Data records:
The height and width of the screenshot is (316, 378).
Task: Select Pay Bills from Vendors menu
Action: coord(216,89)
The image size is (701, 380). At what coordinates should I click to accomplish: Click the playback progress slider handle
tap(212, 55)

...

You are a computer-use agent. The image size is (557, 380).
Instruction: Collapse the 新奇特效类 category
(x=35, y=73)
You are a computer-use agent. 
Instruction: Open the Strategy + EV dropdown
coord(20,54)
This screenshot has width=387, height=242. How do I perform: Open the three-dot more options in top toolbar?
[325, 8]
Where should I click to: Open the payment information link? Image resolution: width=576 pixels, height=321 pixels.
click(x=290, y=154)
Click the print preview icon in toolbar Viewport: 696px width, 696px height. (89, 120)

About this task:
Look through the material above and print exactly the lines from the one containing "This screenshot has" to the one containing "Click the print", both included, and nothing more.

Solution for this exercise:
This screenshot has width=387, height=242. How do I perform: Open the three-dot more options in top toolbar?
[325, 8]
Where should I click to: Open the payment information link? Image resolution: width=576 pixels, height=321 pixels.
click(x=290, y=154)
Click the print preview icon in toolbar Viewport: 696px width, 696px height. (89, 120)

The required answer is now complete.